■ PROBLEM
The answer must consist only of the lines from the line with "September 2021 (335, 900)" to the line with "anal sex (51, 165)", both included, exactly as they stand below.

Stored records
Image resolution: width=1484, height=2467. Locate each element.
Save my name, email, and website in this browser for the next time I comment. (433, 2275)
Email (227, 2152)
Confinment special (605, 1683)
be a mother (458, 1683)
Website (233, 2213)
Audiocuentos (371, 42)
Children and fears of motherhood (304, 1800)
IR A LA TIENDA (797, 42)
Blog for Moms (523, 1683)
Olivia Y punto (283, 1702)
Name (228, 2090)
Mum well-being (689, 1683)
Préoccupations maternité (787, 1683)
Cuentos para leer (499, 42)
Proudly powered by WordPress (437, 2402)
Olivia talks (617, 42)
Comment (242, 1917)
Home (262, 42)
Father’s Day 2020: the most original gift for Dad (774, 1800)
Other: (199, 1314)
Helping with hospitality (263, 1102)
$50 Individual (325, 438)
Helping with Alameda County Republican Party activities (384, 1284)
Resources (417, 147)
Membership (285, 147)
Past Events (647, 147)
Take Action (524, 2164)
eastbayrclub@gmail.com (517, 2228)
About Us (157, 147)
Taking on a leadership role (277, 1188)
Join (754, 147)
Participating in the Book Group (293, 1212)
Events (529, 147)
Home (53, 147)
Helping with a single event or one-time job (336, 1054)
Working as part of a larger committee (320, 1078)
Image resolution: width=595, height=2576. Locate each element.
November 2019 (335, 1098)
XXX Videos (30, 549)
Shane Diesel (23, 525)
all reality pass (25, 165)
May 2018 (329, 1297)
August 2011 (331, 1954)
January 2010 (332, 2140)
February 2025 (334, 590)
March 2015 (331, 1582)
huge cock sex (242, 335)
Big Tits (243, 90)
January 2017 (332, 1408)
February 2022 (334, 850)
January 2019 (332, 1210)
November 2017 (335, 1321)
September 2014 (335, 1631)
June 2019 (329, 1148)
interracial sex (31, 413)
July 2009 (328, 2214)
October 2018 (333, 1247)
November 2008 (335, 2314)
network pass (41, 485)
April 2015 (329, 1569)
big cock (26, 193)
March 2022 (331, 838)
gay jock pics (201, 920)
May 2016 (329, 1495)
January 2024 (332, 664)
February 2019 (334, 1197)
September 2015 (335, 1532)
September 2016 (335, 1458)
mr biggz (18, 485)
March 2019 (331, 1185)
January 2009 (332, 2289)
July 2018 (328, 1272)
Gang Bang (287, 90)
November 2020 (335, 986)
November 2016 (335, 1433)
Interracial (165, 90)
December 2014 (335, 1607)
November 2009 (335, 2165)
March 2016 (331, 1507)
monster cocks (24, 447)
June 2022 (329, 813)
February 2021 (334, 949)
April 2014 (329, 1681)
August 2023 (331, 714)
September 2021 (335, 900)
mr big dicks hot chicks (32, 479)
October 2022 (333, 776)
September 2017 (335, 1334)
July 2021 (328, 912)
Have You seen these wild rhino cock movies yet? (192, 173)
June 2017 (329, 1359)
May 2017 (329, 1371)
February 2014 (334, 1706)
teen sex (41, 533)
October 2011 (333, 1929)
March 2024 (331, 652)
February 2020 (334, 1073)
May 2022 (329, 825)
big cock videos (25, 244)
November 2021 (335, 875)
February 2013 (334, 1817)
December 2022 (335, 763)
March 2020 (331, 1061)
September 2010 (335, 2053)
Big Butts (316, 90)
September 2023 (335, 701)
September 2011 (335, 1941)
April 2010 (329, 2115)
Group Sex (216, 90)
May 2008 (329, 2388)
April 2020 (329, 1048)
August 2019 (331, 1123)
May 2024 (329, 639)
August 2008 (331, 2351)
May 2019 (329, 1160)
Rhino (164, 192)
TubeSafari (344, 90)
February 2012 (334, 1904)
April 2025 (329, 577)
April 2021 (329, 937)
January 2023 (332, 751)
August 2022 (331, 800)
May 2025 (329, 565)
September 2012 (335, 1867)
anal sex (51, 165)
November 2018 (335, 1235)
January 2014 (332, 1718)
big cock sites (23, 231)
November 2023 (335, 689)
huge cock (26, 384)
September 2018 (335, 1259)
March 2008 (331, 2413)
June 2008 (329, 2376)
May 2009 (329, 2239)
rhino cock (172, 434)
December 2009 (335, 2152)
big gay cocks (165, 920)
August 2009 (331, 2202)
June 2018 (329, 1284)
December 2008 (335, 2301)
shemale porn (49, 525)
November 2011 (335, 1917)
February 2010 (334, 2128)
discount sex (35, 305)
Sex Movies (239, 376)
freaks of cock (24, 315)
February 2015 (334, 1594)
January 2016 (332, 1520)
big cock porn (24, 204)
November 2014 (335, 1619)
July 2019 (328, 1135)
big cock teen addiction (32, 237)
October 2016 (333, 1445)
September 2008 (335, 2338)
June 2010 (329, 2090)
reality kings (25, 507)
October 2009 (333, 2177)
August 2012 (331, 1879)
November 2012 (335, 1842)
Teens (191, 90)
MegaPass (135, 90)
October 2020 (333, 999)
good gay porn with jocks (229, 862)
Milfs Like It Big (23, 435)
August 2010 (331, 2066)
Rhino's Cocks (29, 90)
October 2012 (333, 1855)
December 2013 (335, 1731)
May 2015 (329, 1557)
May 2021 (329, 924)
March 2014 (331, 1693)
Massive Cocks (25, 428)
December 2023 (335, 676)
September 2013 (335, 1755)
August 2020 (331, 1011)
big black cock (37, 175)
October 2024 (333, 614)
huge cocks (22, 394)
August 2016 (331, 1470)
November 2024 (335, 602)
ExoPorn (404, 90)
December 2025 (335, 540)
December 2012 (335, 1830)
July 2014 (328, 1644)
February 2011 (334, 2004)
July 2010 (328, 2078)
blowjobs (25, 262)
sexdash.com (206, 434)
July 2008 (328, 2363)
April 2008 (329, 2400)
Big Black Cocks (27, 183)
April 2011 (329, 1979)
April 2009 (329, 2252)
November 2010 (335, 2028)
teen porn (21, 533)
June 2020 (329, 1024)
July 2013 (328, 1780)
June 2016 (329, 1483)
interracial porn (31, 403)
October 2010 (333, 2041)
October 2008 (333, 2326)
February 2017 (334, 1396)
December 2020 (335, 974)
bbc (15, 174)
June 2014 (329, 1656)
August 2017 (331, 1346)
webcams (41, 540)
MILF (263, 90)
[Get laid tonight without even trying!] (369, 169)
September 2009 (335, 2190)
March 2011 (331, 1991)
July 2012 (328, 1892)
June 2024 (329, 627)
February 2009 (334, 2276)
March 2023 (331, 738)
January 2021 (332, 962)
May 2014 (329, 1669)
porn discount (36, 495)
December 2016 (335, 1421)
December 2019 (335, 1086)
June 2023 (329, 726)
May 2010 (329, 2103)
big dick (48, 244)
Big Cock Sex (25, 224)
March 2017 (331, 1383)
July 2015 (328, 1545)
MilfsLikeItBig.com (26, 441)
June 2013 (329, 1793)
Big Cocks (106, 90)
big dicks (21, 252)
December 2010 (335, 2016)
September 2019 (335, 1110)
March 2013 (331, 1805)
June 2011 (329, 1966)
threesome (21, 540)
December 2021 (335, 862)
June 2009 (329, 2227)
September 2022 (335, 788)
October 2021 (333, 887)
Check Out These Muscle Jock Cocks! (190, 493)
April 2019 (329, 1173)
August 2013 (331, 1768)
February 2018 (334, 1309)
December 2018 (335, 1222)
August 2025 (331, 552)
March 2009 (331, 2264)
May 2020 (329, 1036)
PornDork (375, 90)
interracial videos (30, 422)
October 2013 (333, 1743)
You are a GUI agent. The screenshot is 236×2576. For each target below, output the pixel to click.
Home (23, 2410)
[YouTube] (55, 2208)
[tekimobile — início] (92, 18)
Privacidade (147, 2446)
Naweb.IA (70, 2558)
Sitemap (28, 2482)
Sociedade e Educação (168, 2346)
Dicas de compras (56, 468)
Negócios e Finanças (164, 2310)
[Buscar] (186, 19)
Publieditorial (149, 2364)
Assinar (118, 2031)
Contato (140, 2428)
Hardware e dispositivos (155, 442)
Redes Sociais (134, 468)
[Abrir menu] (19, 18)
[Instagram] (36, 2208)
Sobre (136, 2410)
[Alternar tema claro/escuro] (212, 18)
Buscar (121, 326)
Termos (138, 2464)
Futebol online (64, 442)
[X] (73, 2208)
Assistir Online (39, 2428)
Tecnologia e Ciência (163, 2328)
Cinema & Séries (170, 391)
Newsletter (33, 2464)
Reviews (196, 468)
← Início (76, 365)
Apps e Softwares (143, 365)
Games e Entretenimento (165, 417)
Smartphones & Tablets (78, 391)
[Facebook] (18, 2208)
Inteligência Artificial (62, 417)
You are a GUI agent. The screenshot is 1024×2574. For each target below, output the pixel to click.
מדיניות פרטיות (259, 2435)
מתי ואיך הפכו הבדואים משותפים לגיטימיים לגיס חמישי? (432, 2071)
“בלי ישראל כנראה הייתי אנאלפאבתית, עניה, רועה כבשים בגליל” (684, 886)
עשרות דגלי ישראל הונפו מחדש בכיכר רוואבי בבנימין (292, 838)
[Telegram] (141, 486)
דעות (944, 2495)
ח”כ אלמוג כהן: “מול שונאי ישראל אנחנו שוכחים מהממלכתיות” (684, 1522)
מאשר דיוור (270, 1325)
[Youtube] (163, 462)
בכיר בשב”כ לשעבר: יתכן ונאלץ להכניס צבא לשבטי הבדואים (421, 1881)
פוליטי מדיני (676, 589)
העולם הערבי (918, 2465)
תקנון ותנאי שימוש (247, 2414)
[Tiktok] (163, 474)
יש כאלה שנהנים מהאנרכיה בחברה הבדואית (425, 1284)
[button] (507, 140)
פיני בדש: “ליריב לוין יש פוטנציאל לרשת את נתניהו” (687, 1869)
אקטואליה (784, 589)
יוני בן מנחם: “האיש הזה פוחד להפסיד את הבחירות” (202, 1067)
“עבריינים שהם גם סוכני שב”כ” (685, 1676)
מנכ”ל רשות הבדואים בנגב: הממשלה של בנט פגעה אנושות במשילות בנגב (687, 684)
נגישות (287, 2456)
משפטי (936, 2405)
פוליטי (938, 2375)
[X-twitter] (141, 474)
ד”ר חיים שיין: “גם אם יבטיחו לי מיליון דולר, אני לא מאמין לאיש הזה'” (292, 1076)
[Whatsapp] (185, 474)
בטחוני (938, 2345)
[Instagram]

■ RESPONSE
September 2021 (335, 900)
mr big dicks hot chicks (32, 479)
October 2022 (333, 776)
September 2017 (335, 1334)
July 2021 (328, 912)
Have You seen these wild rhino cock movies yet? (192, 173)
June 2017 (329, 1359)
May 2017 (329, 1371)
February 2014 (334, 1706)
teen sex (41, 533)
October 2011 (333, 1929)
March 2024 (331, 652)
February 2020 (334, 1073)
May 2022 (329, 825)
big cock videos (25, 244)
November 2021 (335, 875)
February 2013 (334, 1817)
December 2022 (335, 763)
March 2020 (331, 1061)
September 2010 (335, 2053)
Big Butts (316, 90)
September 2023 (335, 701)
September 2011 (335, 1941)
April 2010 (329, 2115)
Group Sex (216, 90)
May 2008 (329, 2388)
April 2020 (329, 1048)
August 2019 (331, 1123)
May 2024 (329, 639)
August 2008 (331, 2351)
May 2019 (329, 1160)
Rhino (164, 192)
TubeSafari (344, 90)
February 2012 (334, 1904)
April 2025 (329, 577)
April 2021 (329, 937)
January 2023 (332, 751)
August 2022 (331, 800)
May 2025 (329, 565)
September 2012 (335, 1867)
anal sex (51, 165)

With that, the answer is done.